Monday, March 24, 2008

Keeping the audience interested?

How do you keep the reader interested in your story? The options are limitless. Let's say there's a mystery in your story. Do you let the reader in on the secret from the beginning, or keep it hidden from them to the end? I don't think there's a right or wrong answer. What do you like best? To "be in on something" the character has to find out, or to be surprised at the end? I like to be surprised, so I like to keep the reader from knowing more information than the characters do. Sometimes that is hard, but I keep trying to put myself in their place to keep myself on center. But be careful to make sure all IS revealed in the end. One of my biggest pet peeves is when an author hints about an event in someone's past that affects the story and I read the whole thing to find out what it is, but it is never really explained. I read a story like that recently where the author kept giving clues or memories of some awful event in the main character's past that made her act the way she did in the present, but at the end, the author wrapped it up with something like "The events of her past were now laid to rest and she was finally able to move on." Wha---???? That book went in the trash and that author will never be read again.
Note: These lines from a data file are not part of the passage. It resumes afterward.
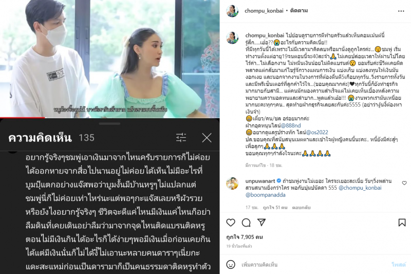The image size is (411, 274).
Task: Follow the account via ติดตาม button
Action: [299, 11]
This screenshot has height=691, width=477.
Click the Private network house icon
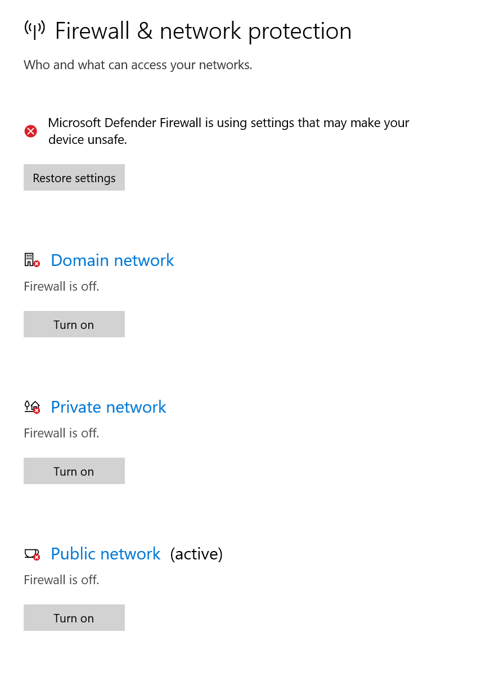click(x=32, y=407)
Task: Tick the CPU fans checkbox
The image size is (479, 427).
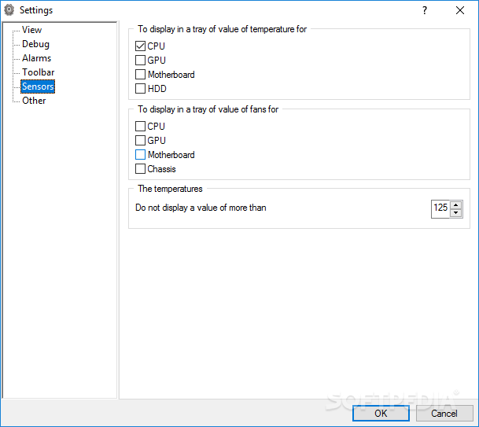Action: [x=141, y=127]
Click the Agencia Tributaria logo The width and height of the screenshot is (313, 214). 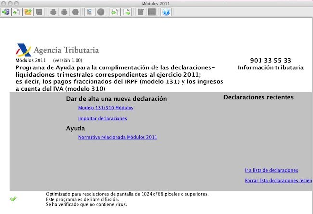pyautogui.click(x=58, y=50)
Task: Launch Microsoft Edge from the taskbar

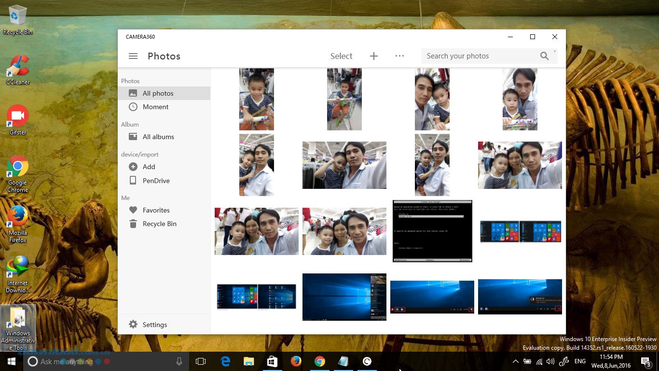Action: [225, 361]
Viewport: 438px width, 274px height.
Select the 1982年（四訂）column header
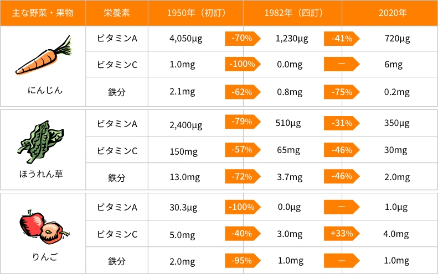tap(292, 13)
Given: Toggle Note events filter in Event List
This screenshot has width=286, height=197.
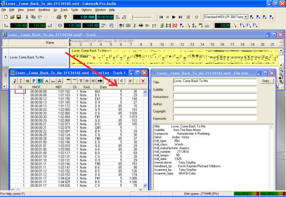Looking at the screenshot, I should click(x=15, y=81).
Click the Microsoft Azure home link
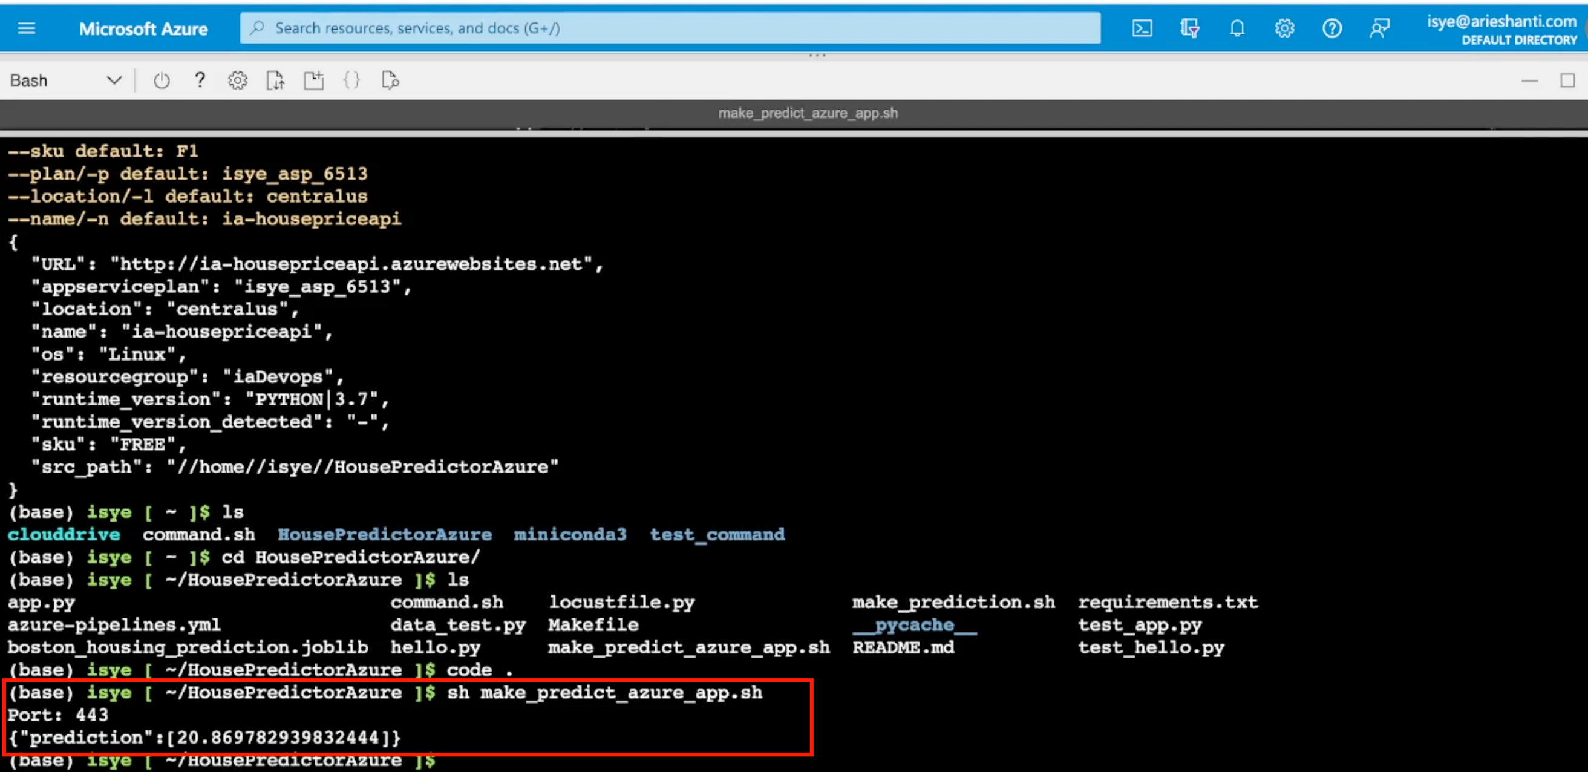 pos(143,28)
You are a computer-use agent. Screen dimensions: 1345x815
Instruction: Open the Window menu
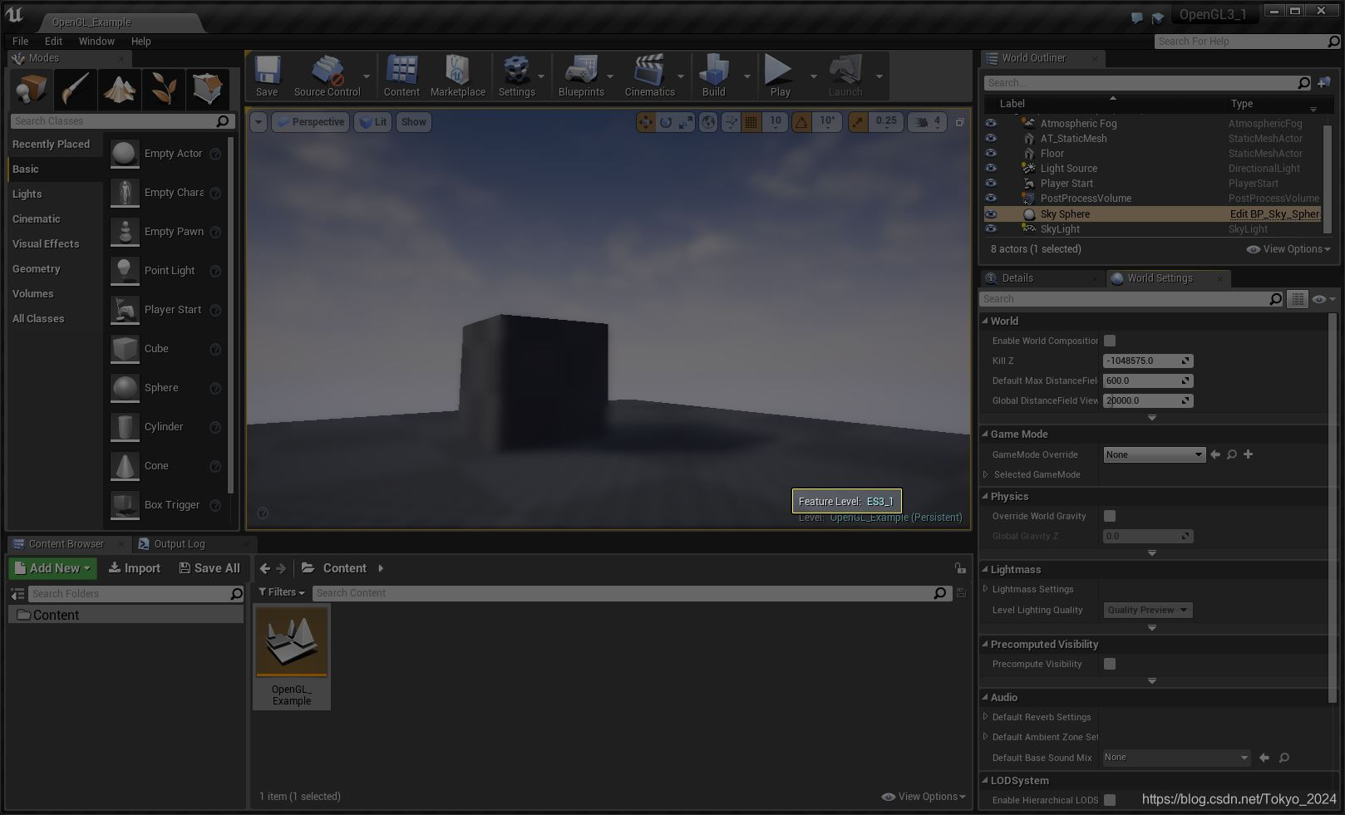tap(96, 41)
Another technique that goes along with the surprise element is to throw a brief glimpse or a clue into the story at the beginning, and the reader wonders all along what that has to do with the story. For example, in one of my stories, there is a murder of an obscure person in England, but in the next scene, we are in California where a rare painting by Rembrandt is discovered by a college art professor. Totally unrelated events where the characters aren't connected in any way. But they are in the story for a reason. Everyone who has read that opening tells me they are crazy to find out what the connection is, so they read on.

These are just two ideas for keeping a reader interested in your story, but keep in mind, everyone's different and although one person could love your writing, another could hate it, no matter what you do. That's the nature of writing.